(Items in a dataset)
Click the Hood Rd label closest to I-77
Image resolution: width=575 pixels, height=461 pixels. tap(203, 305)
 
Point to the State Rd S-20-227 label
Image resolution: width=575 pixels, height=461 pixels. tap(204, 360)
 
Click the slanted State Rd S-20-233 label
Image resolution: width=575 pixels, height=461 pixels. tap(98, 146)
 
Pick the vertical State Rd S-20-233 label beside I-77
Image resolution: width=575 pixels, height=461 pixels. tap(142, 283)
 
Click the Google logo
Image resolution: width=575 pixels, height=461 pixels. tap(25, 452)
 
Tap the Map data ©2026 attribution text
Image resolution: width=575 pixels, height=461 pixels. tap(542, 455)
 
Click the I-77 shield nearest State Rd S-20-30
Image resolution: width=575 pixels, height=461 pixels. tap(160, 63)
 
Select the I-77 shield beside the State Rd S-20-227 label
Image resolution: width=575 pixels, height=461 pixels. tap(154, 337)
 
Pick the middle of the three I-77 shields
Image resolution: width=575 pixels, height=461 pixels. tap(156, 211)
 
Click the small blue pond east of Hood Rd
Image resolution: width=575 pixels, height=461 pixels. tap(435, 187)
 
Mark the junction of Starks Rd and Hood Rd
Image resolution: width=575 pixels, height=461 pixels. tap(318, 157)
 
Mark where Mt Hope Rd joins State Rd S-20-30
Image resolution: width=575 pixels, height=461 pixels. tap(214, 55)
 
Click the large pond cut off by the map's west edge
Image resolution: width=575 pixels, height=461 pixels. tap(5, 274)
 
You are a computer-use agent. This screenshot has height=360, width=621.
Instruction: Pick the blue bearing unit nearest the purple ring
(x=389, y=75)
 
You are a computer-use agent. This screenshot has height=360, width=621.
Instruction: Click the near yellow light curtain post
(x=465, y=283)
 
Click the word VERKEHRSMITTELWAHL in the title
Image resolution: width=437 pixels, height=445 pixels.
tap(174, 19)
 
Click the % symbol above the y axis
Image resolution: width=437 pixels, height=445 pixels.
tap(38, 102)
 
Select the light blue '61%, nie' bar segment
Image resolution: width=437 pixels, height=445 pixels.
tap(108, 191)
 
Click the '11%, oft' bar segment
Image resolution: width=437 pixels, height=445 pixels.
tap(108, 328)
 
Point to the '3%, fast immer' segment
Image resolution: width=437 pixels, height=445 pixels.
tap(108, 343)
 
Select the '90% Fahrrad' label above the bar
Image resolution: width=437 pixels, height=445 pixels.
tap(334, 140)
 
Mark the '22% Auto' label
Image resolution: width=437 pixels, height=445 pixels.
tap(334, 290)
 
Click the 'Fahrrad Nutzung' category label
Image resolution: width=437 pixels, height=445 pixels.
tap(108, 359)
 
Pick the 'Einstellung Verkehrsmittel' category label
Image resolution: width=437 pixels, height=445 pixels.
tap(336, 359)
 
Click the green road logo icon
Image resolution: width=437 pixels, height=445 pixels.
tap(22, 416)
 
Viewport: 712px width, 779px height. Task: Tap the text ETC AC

▶ **GIVEN TASK**
Copy the items above verbatim, starting at the line with "Click the Google logo" and ending with the line with "pixels. tap(435, 187)", both lines included.

▶ **COMPLETE RESPONSE**
Click the Google logo
Image resolution: width=575 pixels, height=461 pixels. tap(25, 452)
 
Tap the Map data ©2026 attribution text
Image resolution: width=575 pixels, height=461 pixels. tap(542, 455)
 
Click the I-77 shield nearest State Rd S-20-30
Image resolution: width=575 pixels, height=461 pixels. tap(160, 63)
 
Select the I-77 shield beside the State Rd S-20-227 label
Image resolution: width=575 pixels, height=461 pixels. tap(154, 337)
 
Pick the middle of the three I-77 shields
Image resolution: width=575 pixels, height=461 pixels. tap(156, 211)
 
Click the small blue pond east of Hood Rd
Image resolution: width=575 pixels, height=461 pixels. tap(435, 187)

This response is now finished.